Introduction to Scipy: Interpolation and Integration¶

In this section, we will look at two other common sub-packages of Scipy: scipy.interpolate and scipy.integrate.

Interpolation¶

The simplest interpolation routine in scipy.interpolate is interp1d:

from scipy.interpolate import interp1d

For a mock dataset:

import numpy as np
x = np.array([0., 1., 3., 4.])
y = np.array([0., 4., 2.7, 2.08])

we can interpolate linearly in the data by creating an interpolating function:

f = interp1d(x, y)

type(f)

and we can then interpolate to any value of x within the original bounds:

f(0.5)

f(3.3)

It is also possible to interpolate several values at the same time:

f(np.array([0.5, 1.5, 2.5, 3.5]))

If the interpolating function is called outside the original range, an error is raised:

f(-1.)

You can change this behavior by telling interp1d to not give an error in this case, but to use a set value:

f = interp1d(x, y, bounds_error=False, fill_value=-10.)

f(-1.0)

f(np.array([-1., 1., 3., 6.]))

By default, interp1d uses linear interpolation, but it is also possible to use e.g. cubic spline interpolation:

f = interp1d(x, y, kind='cubic')
f(0.5)

Let's compare a few ways to interpolate:

import matplotlib.pyplot as plt
%matplotlib inline

xp = np.arange(0, 4, 0.1)
f = interp1d(x, y, kind=1) # equivalent to 'linear'
g = interp1d(x, y, kind=2) # equivalent to 'quadratic'
h = interp1d(x, y, kind=3)  # equivalen to 'cubic'

plt.scatter(x, y, label='data')
plt.plot(xp, f(xp), label='linear')
plt.plot(xp, g(xp), label='quadratic spline')
plt.plot(xp, h(xp), label='cubic spline')
plt.xlim(0, 6)
plt.legend()

def orig(x):
    return 3.11 + 0.5*x - 3.11*(x-1)*(x-1) + 0.39*x*x*x

xp = np.arange(0, 4, 0.5)
print(xp)
print(orig(xp))
print(h(xp))

For more information, see the documentation of interp1d.
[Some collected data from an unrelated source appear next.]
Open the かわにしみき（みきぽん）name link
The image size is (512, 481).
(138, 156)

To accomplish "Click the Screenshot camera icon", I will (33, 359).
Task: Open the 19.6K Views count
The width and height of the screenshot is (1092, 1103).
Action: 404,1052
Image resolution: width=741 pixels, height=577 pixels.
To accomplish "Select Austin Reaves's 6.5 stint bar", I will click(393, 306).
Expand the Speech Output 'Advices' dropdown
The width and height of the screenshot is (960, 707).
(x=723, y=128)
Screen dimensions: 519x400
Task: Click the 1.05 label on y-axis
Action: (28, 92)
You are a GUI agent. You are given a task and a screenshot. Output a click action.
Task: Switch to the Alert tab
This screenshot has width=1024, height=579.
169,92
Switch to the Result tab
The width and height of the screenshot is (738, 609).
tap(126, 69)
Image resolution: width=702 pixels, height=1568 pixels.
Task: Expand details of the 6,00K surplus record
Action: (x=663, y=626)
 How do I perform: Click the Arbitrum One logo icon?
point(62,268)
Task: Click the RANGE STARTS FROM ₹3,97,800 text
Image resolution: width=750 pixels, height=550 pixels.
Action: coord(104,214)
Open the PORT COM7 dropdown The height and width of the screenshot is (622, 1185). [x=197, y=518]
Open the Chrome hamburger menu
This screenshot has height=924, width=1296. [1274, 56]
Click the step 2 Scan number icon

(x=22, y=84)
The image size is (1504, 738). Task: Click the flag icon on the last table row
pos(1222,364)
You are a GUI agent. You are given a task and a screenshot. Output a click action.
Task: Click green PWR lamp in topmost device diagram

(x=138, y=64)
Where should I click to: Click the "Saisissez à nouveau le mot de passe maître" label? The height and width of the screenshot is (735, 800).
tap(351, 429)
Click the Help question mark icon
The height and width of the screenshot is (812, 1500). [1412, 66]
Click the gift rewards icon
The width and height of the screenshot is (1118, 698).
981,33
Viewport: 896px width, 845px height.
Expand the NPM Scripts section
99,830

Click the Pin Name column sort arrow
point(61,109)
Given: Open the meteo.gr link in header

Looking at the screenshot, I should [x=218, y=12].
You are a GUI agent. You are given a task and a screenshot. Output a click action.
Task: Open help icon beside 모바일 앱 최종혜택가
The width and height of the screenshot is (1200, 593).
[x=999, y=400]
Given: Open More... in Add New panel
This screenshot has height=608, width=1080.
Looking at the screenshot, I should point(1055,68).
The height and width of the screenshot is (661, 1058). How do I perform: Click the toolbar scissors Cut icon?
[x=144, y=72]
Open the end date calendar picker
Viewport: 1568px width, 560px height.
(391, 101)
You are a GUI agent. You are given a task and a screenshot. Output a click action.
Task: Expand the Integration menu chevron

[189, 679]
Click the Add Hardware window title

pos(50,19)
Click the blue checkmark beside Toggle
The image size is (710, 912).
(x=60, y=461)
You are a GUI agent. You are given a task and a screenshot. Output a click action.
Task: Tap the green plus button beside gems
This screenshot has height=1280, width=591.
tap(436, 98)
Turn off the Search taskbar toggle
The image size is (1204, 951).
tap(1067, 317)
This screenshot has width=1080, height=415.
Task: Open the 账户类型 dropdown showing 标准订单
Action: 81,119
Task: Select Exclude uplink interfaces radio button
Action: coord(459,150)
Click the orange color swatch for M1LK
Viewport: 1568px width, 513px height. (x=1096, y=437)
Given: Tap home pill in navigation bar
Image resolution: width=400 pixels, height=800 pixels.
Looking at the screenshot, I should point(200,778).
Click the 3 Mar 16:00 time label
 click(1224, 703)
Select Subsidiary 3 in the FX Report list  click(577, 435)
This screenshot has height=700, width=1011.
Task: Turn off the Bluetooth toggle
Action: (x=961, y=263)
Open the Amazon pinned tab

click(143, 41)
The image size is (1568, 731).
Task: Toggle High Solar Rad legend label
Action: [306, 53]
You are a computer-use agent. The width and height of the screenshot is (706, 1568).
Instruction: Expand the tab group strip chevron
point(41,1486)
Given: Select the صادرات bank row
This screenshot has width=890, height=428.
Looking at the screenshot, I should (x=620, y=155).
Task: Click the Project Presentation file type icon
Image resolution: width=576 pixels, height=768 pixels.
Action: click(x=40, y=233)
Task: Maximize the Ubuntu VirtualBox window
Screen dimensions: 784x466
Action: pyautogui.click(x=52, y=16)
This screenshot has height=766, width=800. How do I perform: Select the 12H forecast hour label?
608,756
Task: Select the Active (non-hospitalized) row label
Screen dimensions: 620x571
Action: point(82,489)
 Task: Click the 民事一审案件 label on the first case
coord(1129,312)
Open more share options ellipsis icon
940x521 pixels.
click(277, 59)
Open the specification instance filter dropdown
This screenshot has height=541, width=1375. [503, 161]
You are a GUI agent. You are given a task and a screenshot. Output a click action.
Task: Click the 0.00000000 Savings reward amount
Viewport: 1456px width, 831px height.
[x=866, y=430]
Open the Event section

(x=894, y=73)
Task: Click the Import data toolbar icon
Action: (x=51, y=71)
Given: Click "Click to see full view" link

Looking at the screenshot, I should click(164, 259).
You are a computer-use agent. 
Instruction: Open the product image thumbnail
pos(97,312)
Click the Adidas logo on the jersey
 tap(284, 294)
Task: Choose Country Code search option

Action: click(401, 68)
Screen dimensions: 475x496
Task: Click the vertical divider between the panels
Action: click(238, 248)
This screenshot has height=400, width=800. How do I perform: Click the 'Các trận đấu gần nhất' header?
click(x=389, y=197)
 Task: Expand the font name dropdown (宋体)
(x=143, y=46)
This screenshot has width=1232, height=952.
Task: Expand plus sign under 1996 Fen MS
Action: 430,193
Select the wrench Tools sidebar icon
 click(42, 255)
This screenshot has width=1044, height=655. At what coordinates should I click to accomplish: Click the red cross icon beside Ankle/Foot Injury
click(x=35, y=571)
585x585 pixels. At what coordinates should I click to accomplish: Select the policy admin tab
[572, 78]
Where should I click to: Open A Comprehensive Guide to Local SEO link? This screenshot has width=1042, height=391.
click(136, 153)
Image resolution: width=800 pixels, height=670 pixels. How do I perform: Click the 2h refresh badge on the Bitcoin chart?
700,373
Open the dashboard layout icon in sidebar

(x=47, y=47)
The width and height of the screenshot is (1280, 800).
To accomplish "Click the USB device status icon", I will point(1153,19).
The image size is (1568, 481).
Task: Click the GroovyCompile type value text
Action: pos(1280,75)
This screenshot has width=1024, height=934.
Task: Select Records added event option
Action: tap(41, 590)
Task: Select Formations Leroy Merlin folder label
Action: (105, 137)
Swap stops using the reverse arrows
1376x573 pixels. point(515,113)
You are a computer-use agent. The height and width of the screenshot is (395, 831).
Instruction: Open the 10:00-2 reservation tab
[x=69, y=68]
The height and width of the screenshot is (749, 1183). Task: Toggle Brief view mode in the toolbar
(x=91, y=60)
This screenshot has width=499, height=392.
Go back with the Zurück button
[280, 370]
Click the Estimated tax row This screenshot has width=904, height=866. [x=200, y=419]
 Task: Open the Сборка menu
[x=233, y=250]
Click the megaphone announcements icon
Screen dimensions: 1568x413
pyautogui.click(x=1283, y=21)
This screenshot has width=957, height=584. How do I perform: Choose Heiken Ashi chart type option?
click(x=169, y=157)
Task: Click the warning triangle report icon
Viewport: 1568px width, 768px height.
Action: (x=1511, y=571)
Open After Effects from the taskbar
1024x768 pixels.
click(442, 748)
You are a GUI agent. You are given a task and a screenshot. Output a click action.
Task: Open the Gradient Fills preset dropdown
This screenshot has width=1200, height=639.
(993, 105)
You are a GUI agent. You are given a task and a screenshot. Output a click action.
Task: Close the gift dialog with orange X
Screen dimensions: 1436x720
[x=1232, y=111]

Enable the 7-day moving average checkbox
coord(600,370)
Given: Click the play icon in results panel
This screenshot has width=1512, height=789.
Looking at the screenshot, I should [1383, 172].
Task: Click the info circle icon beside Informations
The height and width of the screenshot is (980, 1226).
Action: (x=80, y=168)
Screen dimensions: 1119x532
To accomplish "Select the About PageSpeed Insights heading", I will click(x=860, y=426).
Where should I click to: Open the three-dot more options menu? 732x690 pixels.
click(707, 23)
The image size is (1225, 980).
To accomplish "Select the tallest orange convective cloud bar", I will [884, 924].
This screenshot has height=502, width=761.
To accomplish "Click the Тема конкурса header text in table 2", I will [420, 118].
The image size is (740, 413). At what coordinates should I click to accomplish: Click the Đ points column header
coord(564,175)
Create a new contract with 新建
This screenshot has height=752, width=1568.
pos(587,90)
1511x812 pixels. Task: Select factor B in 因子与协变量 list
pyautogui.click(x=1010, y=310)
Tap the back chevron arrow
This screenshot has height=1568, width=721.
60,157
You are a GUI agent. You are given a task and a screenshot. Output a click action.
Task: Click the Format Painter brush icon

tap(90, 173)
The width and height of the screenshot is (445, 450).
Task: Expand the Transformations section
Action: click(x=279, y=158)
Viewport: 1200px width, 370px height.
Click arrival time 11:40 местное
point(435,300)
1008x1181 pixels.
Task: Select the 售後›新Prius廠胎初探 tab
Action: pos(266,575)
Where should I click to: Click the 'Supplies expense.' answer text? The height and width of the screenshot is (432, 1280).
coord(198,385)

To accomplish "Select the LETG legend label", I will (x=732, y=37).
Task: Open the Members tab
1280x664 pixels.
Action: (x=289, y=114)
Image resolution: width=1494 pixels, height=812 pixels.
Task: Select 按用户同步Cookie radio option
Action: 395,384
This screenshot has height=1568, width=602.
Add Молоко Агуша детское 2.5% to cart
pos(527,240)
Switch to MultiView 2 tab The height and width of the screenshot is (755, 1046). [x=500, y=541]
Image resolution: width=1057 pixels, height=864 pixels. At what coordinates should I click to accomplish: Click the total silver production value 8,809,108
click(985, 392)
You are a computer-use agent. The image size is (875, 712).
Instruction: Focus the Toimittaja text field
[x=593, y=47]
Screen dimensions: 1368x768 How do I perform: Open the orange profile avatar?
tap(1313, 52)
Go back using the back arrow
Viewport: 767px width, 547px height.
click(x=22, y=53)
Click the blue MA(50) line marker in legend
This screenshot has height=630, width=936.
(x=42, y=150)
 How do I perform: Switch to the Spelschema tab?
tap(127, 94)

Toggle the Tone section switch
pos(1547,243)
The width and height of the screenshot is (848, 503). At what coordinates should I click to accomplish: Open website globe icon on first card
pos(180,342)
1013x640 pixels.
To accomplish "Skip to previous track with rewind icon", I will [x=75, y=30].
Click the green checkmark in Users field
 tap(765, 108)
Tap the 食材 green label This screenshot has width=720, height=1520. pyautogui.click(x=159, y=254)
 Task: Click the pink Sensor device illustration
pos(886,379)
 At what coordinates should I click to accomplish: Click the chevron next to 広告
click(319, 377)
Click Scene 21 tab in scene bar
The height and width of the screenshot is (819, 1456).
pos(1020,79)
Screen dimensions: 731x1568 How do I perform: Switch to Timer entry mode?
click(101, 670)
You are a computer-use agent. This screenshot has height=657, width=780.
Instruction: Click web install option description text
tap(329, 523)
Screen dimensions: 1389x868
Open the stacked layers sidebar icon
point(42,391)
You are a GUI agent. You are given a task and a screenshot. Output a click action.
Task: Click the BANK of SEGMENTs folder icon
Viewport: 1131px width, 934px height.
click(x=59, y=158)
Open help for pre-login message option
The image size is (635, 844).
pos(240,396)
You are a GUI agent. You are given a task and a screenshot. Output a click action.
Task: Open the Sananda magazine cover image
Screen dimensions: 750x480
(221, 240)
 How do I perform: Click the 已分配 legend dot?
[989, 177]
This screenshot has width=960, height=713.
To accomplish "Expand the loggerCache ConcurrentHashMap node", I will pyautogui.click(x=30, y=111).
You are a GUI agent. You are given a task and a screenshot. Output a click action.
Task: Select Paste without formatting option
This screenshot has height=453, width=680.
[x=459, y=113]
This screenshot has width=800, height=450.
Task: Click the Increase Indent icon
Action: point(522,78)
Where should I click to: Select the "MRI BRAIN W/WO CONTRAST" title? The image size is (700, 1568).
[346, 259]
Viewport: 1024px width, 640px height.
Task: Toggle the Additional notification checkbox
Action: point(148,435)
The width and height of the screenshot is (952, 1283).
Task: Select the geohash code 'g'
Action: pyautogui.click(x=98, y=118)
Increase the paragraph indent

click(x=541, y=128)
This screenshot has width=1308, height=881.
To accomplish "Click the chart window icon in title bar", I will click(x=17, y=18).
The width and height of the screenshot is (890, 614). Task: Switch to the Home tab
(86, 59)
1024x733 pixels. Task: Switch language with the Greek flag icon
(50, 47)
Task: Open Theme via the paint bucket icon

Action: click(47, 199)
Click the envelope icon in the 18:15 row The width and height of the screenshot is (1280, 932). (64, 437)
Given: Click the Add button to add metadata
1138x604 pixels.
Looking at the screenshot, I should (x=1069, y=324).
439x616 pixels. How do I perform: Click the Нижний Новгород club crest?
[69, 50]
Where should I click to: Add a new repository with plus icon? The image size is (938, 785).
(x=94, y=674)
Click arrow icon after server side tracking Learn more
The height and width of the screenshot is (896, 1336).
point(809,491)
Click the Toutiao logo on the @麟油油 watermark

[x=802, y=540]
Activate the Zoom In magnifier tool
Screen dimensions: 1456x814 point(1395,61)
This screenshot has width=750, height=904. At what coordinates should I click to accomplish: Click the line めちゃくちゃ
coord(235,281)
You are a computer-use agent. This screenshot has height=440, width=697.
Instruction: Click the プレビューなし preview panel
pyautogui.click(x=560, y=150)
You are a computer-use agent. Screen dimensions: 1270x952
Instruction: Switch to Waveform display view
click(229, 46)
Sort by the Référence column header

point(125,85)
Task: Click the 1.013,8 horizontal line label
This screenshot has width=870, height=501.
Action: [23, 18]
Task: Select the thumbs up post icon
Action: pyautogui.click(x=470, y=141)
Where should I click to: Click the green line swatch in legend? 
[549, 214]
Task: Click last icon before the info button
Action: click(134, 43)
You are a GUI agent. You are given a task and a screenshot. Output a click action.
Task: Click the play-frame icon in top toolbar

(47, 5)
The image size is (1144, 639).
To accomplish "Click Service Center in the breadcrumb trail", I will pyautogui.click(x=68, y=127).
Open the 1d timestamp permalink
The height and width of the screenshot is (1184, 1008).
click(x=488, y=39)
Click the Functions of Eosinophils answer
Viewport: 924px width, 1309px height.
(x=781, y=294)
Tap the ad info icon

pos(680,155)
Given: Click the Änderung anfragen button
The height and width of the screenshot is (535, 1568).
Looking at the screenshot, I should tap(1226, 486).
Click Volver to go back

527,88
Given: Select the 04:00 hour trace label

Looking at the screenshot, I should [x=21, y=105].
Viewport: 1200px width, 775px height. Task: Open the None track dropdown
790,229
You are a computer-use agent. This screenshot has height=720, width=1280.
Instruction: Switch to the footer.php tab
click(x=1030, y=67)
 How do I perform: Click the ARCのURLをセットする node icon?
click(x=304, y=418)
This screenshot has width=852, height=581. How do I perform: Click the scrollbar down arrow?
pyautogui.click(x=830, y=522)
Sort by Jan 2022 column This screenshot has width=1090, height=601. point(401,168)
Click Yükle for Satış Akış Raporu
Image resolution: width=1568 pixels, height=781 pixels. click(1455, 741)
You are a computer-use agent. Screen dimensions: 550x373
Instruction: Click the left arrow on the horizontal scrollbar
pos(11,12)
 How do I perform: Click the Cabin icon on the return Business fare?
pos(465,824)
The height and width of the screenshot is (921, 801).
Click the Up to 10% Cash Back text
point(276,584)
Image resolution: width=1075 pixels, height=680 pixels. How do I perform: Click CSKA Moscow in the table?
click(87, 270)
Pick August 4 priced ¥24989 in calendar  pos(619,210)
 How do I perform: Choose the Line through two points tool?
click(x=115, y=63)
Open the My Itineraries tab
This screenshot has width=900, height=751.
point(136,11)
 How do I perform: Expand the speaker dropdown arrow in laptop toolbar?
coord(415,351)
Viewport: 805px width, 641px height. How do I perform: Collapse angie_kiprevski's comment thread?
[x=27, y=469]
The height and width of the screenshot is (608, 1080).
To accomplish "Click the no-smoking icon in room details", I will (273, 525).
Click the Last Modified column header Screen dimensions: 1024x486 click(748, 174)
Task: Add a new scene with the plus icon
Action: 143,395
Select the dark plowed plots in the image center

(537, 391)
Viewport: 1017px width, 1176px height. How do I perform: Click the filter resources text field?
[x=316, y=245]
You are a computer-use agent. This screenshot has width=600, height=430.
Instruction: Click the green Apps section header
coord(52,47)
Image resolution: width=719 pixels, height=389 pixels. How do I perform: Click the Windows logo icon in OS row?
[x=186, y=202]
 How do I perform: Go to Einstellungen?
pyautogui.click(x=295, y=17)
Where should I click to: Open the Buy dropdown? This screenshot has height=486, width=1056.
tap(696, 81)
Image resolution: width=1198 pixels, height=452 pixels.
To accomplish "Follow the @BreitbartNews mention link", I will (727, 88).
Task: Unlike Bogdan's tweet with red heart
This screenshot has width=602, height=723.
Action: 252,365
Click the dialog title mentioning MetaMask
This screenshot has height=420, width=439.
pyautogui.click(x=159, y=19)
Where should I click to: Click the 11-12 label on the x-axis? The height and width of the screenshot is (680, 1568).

There are also other interpolation functions available (for example for spline interpolation), which you can read up about at scipy.interpolate.

Wikipedia also has some information on splines.

There are also interpolation methods that work on higher dimensional data. The griddata function is of particular interest and only shown here to demonstrate some capabilities of SciPy. You do not have to understand this straight away.

from scipy.interpolate import griddata


def func(x, y):
    return x*(1-x)*np.cos(4*np.pi*x) * np.sin(4*np.pi*y**2)**2


grid_x, grid_y = np.mgrid[0:1:100j, 0:1:200j] # make a grid in the range 0-1 with 100x200 gridpoints

points = np.random.rand(1000, 2) # get 1000 random datapoints in 2 dimensions
values = func(points[:,0], points[:,1]) # evaluate the above function at the random points

interp = griddata(points, values, (grid_x, grid_y), method='linear') # try also 'nearest' 'linear' or 'cubic'

# original data
plt.subplot(121)
plt.imshow(func(grid_x, grid_y).T, extent=(0,1,0,1), origin='lower')
plt.plot(points[:,0], points[:,1], 'k.', markersize=1)
plt.title('Original')

# interpolation
plt.subplot(122)
plt.imshow(interp.T, extent=(0,1,0,1), origin='lower')
plt.title('Interpolated')

# make plot a bit larger
plt.gcf().set_size_inches(10, 10)

Integration¶

The available integration functions can be found at scipy.integrate. See also the tutorial here. You will notice there are two kinds of functions - those that integrate Python functions, and those that integrate numerical data defined by Numpy arrays.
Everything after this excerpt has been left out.